In an exclusive British podcast interview for ‘The We Society’, former First Lady, Presidential Candidate, and US Secretary of State, Hillary Clinton outlines her fears for the political future as she rails against the power of social media, and politicians who are prepared to use it to spread lies in the name of free speech.
“It’s so much easier to stoke people’s fears and anger than it is to provide hope and constructive alternatives,” she says, “If you watch what happens on social media, you have people literally being led by algorithms into deeper and deeper conspiracies and social media rabbit holes that are aimed to ensnare them.”
“You saw it in Brexit when people made up all kinds of wacky stuff. They lied shamelessly and the other side was kind of, you know, bollocksed. They didn’t know what to do or say and didn’t do a very good job of it. When you’re on the opposite side of shameless lying, you really are thrown off balance”.
The We Society, a new podcast from the Academy of Social Sciences, is presented by Academy President, author and journalist Will Hutton. In the series, Hutton talks to leading social scientists and thought leaders across public life discussing contemporary challenges confronting the UK and our world, and how we can best navigate our shared future.
First Lady Clinton addressed the central notion of ‘The We Society’ claiming the podcast was “particularly timely”.
“In a democracy, the “we” is those of us who are citizens, and the leaders that we choose to govern us,” she says. “If you recall, the preamble to our United States Constitution begins, “We the people…”. So the “we society” is rooted in very fundamental values, about how we come together in solidarity to take collective action for the common good. It is now in peril because of all of the developments socially, technologically, politically, economically, that have elevated individualism far above social needs or social desires. And so, I think your podcast is particularly timely.”

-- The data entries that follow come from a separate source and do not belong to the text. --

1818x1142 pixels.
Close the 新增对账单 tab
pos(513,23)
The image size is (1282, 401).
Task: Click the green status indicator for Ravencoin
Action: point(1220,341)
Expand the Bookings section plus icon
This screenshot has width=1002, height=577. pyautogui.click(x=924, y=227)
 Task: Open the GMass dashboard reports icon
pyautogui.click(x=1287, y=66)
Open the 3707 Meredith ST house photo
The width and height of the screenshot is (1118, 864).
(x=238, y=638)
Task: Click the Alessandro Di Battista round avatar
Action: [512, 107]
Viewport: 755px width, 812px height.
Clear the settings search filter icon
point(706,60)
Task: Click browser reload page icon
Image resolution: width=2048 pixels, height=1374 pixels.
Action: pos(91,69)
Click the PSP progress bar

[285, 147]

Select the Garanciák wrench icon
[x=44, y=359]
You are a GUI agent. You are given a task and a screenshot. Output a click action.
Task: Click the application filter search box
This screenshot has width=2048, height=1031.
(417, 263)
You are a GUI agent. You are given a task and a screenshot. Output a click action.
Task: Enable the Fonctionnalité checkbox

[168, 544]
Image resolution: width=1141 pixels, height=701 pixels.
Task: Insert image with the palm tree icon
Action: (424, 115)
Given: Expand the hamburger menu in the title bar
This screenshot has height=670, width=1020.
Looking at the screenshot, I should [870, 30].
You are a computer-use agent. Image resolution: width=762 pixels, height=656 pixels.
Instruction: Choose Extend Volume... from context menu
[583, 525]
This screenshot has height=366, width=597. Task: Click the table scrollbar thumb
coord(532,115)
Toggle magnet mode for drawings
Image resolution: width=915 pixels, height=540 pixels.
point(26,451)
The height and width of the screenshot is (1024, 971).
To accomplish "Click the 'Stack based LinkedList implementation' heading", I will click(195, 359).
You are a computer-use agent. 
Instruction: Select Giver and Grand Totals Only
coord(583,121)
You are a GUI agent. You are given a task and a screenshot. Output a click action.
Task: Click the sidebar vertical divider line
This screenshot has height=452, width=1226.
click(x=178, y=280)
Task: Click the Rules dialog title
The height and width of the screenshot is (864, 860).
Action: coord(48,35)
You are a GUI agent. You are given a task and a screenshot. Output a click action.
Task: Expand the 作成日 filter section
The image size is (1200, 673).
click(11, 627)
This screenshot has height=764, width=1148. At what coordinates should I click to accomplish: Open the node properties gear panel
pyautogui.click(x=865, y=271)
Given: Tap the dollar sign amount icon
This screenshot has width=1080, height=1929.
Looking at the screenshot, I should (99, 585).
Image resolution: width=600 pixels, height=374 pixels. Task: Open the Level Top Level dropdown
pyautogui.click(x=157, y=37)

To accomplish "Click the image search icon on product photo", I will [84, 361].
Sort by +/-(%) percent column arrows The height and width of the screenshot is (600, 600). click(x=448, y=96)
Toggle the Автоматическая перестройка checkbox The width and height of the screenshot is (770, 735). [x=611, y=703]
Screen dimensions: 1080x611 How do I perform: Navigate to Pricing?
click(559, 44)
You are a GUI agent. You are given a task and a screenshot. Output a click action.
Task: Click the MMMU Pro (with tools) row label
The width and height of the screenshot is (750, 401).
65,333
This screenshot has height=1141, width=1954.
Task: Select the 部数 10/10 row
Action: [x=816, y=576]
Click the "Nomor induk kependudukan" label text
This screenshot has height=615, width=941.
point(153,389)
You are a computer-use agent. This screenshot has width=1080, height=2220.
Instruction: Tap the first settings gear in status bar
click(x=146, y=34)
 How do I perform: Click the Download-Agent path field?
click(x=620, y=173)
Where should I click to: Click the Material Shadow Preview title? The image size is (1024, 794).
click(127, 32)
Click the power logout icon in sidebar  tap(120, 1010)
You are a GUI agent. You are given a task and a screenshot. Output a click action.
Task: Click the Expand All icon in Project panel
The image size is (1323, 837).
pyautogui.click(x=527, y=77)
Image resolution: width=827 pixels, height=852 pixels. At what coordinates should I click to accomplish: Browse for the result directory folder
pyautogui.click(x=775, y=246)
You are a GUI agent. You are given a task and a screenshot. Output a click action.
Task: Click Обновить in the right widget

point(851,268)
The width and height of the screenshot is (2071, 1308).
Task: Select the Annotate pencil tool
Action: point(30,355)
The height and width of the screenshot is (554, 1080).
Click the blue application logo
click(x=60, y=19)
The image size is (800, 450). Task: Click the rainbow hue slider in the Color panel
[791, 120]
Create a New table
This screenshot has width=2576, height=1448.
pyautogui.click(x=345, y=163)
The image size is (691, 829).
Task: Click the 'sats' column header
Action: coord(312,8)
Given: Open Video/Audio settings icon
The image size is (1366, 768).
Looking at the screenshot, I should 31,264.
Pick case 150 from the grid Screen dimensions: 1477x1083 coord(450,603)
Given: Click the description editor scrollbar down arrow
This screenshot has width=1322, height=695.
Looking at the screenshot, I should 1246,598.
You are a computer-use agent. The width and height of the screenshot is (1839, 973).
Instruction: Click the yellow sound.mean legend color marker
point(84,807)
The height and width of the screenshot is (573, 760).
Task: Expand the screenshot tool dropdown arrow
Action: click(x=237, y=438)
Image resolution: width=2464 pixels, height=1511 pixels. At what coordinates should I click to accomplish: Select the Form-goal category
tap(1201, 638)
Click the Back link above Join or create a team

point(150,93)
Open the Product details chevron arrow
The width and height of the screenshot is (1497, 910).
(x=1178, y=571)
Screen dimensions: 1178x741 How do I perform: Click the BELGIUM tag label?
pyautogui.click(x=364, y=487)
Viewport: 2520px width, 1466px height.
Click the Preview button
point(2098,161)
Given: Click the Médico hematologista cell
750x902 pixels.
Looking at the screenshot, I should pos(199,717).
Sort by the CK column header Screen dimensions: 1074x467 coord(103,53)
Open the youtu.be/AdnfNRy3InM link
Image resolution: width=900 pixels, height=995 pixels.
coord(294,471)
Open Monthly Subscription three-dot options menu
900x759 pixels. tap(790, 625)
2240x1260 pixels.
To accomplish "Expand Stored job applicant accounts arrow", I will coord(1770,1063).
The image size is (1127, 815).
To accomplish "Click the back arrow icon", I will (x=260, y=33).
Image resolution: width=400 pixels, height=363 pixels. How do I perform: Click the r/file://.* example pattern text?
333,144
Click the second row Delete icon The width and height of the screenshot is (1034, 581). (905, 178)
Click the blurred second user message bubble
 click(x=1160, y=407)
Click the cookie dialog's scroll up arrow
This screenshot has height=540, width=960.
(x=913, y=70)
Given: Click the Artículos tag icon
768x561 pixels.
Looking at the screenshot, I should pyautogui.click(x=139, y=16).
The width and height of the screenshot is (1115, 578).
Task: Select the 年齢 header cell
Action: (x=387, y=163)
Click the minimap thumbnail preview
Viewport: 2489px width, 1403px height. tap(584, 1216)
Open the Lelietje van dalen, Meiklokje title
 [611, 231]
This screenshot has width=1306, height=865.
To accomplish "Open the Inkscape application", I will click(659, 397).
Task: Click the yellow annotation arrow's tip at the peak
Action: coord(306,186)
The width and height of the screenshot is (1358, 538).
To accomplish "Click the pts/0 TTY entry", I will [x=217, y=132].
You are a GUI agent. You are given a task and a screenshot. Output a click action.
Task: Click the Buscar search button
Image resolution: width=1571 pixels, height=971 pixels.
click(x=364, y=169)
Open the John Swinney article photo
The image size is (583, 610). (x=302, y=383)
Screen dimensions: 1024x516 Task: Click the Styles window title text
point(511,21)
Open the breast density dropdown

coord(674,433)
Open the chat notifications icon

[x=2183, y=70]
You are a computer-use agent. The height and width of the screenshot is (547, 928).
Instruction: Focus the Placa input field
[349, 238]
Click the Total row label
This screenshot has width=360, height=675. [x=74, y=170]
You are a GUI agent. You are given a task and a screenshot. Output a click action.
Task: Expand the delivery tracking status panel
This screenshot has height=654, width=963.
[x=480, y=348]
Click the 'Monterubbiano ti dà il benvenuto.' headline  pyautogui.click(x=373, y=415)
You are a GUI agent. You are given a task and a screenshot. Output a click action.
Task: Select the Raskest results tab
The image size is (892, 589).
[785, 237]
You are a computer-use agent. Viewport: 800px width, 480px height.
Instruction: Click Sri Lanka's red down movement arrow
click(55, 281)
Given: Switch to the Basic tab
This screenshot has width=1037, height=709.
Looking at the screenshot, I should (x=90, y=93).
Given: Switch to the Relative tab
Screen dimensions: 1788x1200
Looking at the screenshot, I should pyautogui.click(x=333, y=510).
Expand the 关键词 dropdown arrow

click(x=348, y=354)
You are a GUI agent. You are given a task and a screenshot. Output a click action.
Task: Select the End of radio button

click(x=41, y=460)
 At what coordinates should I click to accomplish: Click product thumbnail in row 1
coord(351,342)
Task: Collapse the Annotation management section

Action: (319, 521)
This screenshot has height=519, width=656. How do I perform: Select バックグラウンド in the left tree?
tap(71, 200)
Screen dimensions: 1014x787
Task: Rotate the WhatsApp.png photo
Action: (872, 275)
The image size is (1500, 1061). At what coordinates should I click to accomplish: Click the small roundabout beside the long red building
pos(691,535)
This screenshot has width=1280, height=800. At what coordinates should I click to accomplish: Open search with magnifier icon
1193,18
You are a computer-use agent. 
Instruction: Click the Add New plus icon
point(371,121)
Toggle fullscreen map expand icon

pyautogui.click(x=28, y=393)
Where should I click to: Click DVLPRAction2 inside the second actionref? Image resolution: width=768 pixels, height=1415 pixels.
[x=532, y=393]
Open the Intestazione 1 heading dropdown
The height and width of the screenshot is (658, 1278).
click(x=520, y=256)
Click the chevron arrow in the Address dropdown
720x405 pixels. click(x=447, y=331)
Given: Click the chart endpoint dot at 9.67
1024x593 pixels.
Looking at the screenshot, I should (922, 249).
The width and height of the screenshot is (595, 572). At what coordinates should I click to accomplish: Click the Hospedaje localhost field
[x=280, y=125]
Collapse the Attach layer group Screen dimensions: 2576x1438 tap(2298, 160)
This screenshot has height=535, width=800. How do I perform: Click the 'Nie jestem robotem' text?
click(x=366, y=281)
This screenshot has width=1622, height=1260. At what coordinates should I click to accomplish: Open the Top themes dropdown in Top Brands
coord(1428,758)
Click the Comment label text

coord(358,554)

In the wide ranging 40 minute interview recorded on her recent visit to the UK, Clinton also touches on what she sees as the big challenge in education: “It’s really hard to compete with this omnipresent screen that children have access to. I’ve had veteran teachers, who’ve taught for ten, 20, or 35 years and when I ask them, “What’s the difference now between the kids you have and the kids you used to have?” They tell me that kid’s eyes just glaze over. They’re so used to entertaining themselves on a screen. “I’m not that entertaining. I’m trying to get them to understand multiplication or, you know, conjugating verbs and I am being turned off”, one of them said to me, “I can just see their eyes like turning me off. I’m not entertaining enough.”
Clinton believes the impact runs deep. “We’re seeing evidence of our kids being made more anxious, sometimes depressed by their intensive use of social media and screens. And one of the great ironies of this is that a number of the executives in Silicon Valley who create and promote the screens and what goes on them forbid their own children to use them.”
On current politics, Clinton says she is supportive of what President Biden has achieved as leader but admits that he has failed to cut through with the public.
“Biden has done a very credible job as president, but the times that we are living in, particularly the media world in which we find ourselves in, is bored by accomplishment, bored by productivity. People can’t explain exactly why they are not lit up and excited about him, but it’s because he’s not a performer. And that is a real problem.”
The line-up for other episodes of The We Society includes Academy Fellows: Professor Mike Bradshaw dissecting geopolitics and energy, Professor Sir Cary Cooper exploring the future of work and wellbeing, Professor Sir Ian Diamond discussing the power of data, Professor Sir Lawrence Freedman analysing the war in Ukraine, Professor Mariana Mazzucato focusing on innovation and the economy, Professor Gary Younge on race in Britain and Professor Kate Pickett sharing insights on inequality.